I keep running up against different definitions of "the Cloud" and was wondering if there is a right answer or at least a general consensus on what exactly the term means. When I say that our startup, IActionable, is in "the Cloud" I'm referring to our use of Windows Azure, MS's cloud, and the distributed nature of our service, meaning that we can elastically scale within the resources of MS's cloud and boast some level of stability like a large company while only having to pay for the resources we use. Apps running within Azure, Amazon's cloud, Force.com, Google's App Engine, or Rackspace's cloud are "in the cloud" according to this definition.
I've noticed, however, that many people say they are in "the Cloud" where they define the cloud as a server on the internet. Their thinking goes that since they store all the information remotely and there is nothing on the client's computer, their client-server architecture makes them "in the cloud". By this definition every server on the internet is a cloud, and every web app is in some cloud or another.
So is it one or the other? Is there some other definition that I'm missing out on?
We at SFDC hear a lot about offers to businesses of "your own private cloud", which is essentially marketing jargon for something very un-cloud-like: running software locally, on your own servers, while you're completely responsible for the entire operation.
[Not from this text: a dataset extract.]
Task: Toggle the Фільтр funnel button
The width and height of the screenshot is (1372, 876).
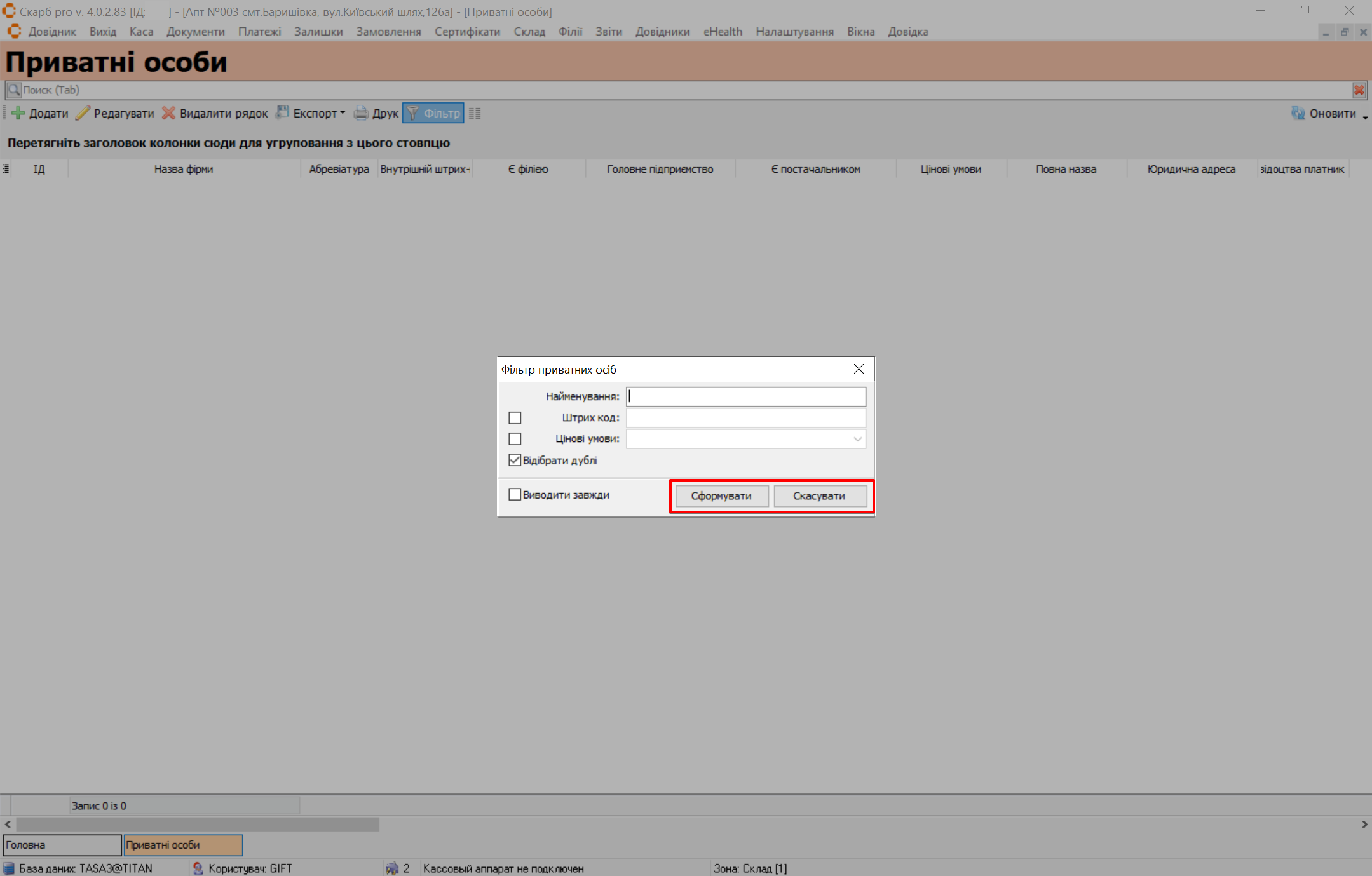Action: coord(433,113)
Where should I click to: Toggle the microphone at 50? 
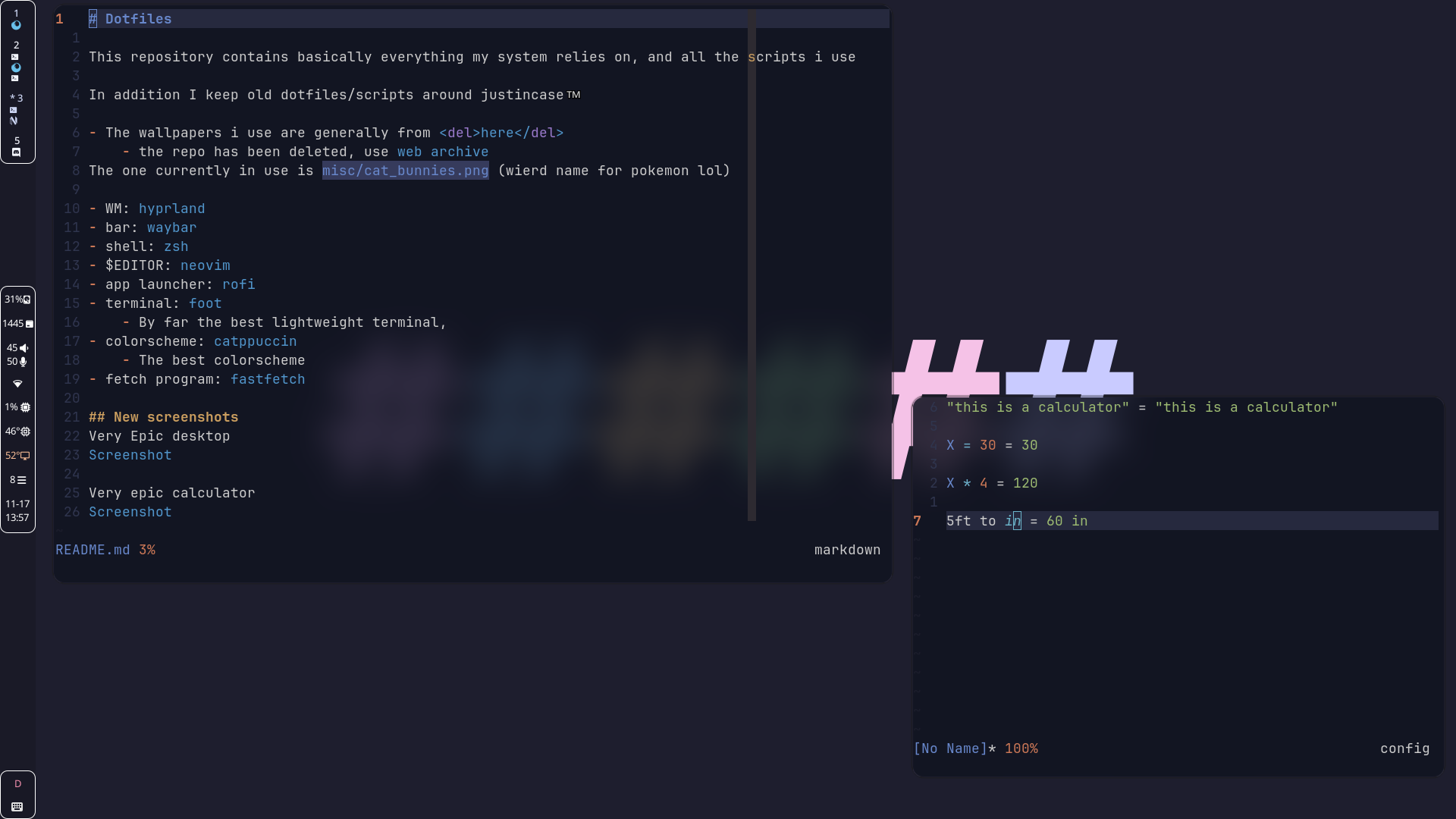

It's a grossly disingenuous hijacking of the "cloud" terminology that I've found promotes confusion.
Most of the other responses here would match my own definition of the cloud: software, offered as a service, where all the underpinnings (data center management, software updates, redundancies, reliability) are abstracted away from you. The key is that you only need two things to access a cloud resource:
When I explain the cloud to people who don't read HN, I usually make a comparison to Gmail and MS Office. You access Gmail through your web browser, and there's no local software to download. When Google releases a new feature or a bugfix or a security patch, there's no action required on your end. You're simply up to date the next time you connect.Contrast that with MS Office, which comes on a CD/DVD, requires a local install process, and needs to be constantly patched for features and security. All of the work to maintain that software falls to you, the end user.